Of course, the payments deficit of the United States had grown to such huge proportions that it could fairly be said that Washington was imposing on the world a dollar standard instead of the gold exchange standard set up at Bretton Woods. In the old days the Americans had a sufficient surplus on their visible trade to finance their overseas aid and their investment abroad, but this is no longer true. They are actually running a deficit on their visible trade and in the first quarter of 1971 their payments deficit amounted on one reckoning to $2,800 million and on another reckoning to $5,700 million. The American deficit has, of course, been extremely useful for the finance of European trade — and we must never forget the great generosity of Marshall Aid which restored.

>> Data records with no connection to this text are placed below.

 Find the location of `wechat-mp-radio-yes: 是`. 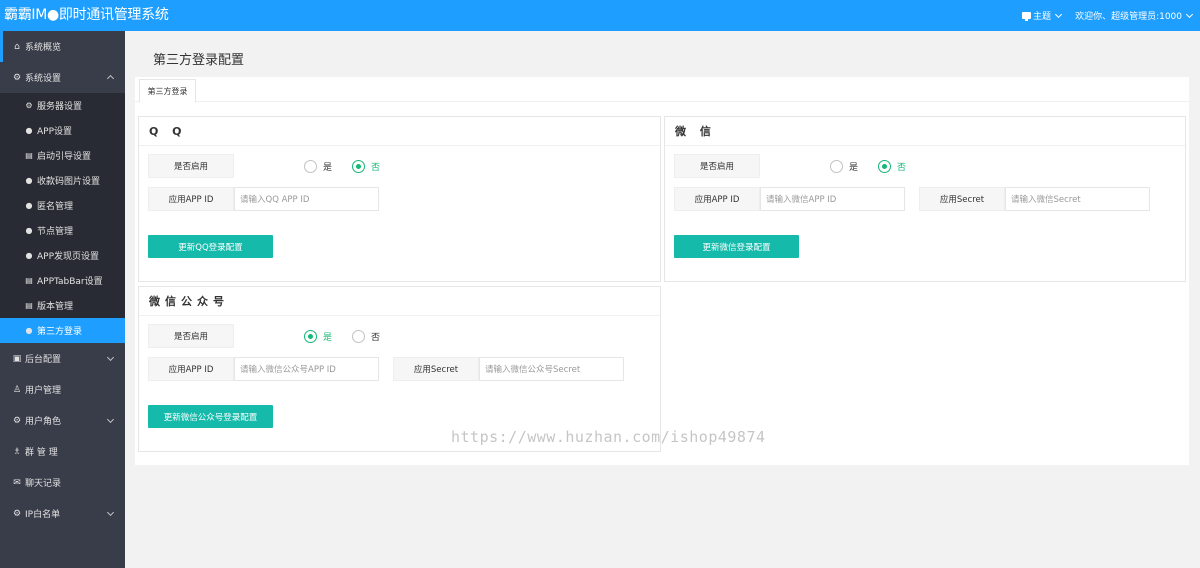

wechat-mp-radio-yes: 是 is located at coordinates (318, 336).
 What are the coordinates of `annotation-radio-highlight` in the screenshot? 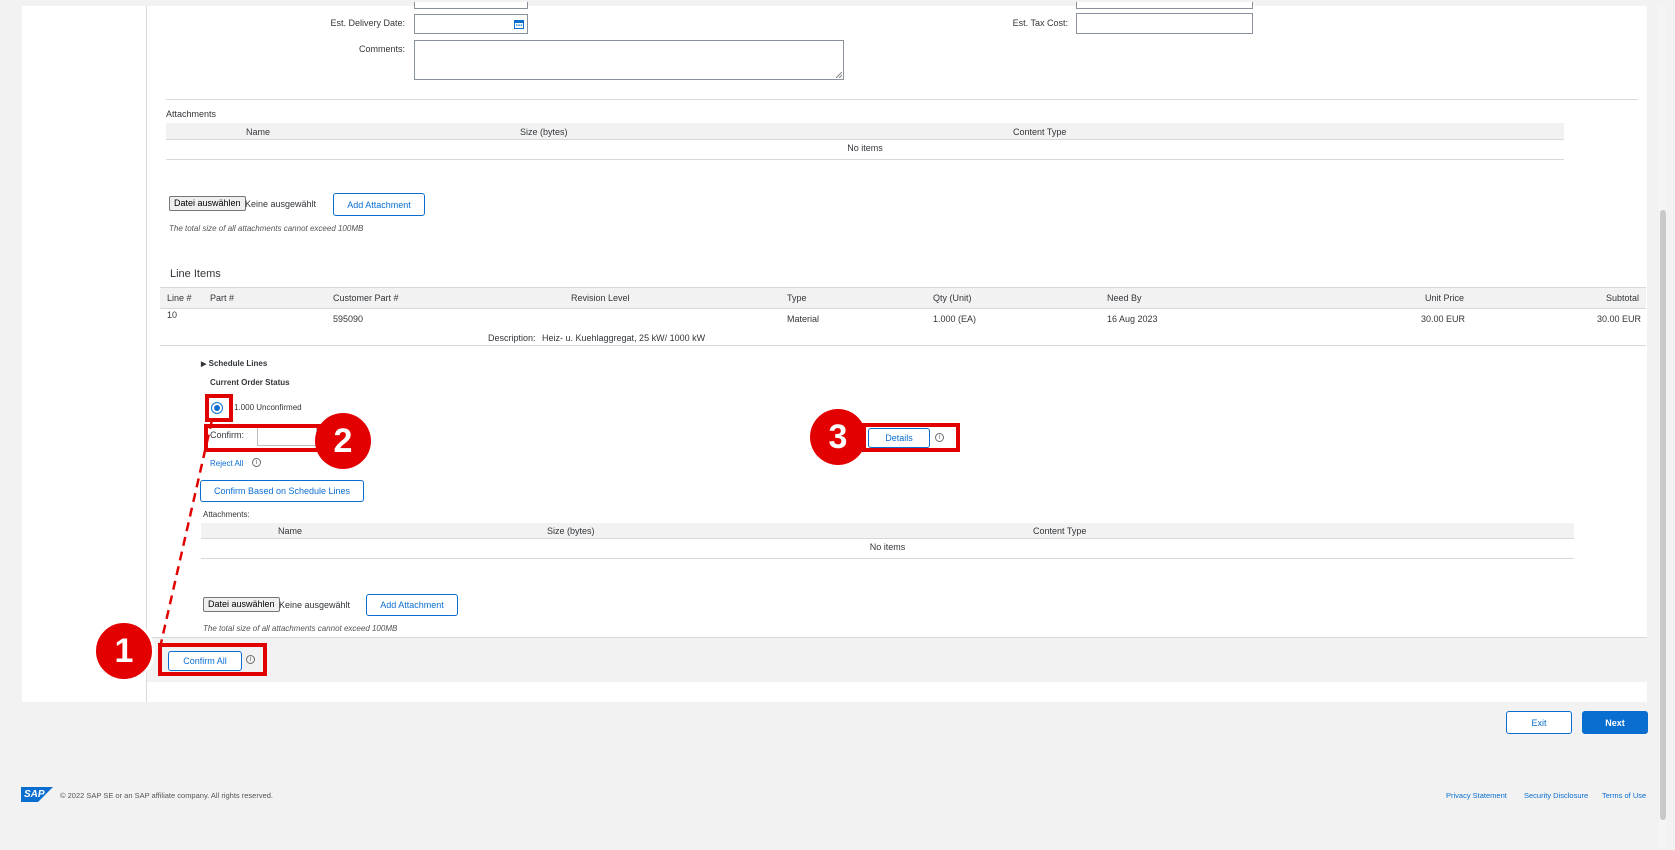 It's located at (219, 408).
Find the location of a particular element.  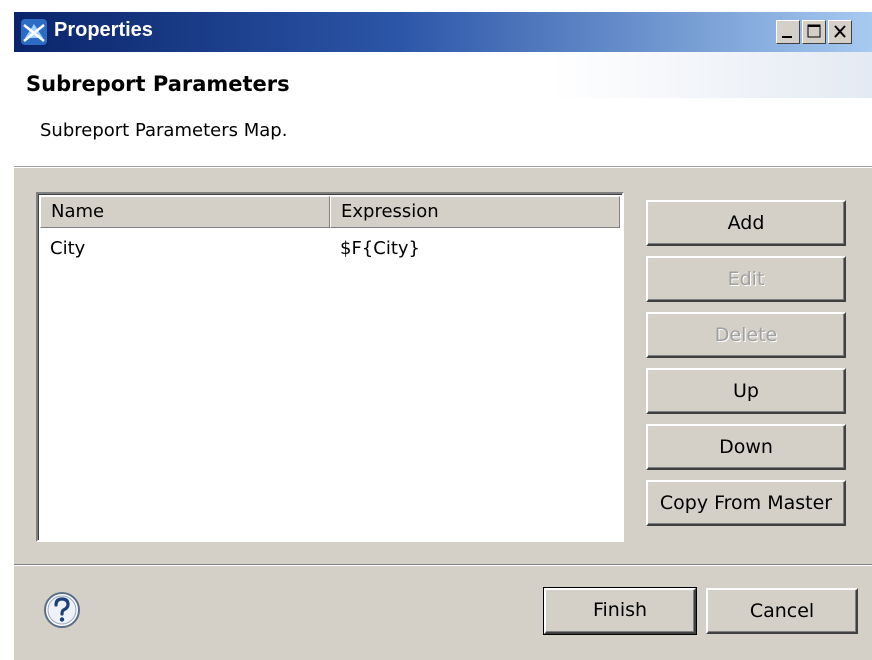

cell-expression: $F{City} is located at coordinates (380, 248).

Europe after the war — but clearly the world could not tolerate American deficits of over $10,000 million a year much longer even if the Vietnam war were to end next year.

It is Japan who is now behaving selfishly and not the Americans. The Japanese government has been creating non-tariff barriers against the world's goods while stimulating her own exports by veiled subsidies which take the form of tax concessions. Japan has the highest rate of output growth of all the industrial nations — 11.3 per cent a year in the last decade and 10 per cent forecast for the present decade. This year Japanese exports are exceeding those of every member of the OECD except the United States and Germany. Its trade surplus last year was $4,000 million and her gold and foreign exchange reserves rose to $3,720 million at the end of 1970 and to over $10,000 million today. Yet she has still refused to up-value her currency.

As soon as the yen has been revalued upwards — I hope at 10 per cent — the Germans and the Dutch can bring their floating to an end and up-value their own currencies by 7 per cent and 5 per cent respectively. The system of fixed exchange rates might then enjoy another period of stability provided each currency is given more flexibility and is allowed to fluctuate by at least 3 per cent either side of its parity. It would be far too upsetting fOr world trade if all currencies were to float against the dollar. The only obstacle in the way of a settlement on the lines I suggest is the French insistence on a rigid gold exchange standard for the Common Market Six. Mr Heath should see to it that sterling is not tied to the French view or forced to up-value or floated upwards. We must retain our monetary independence.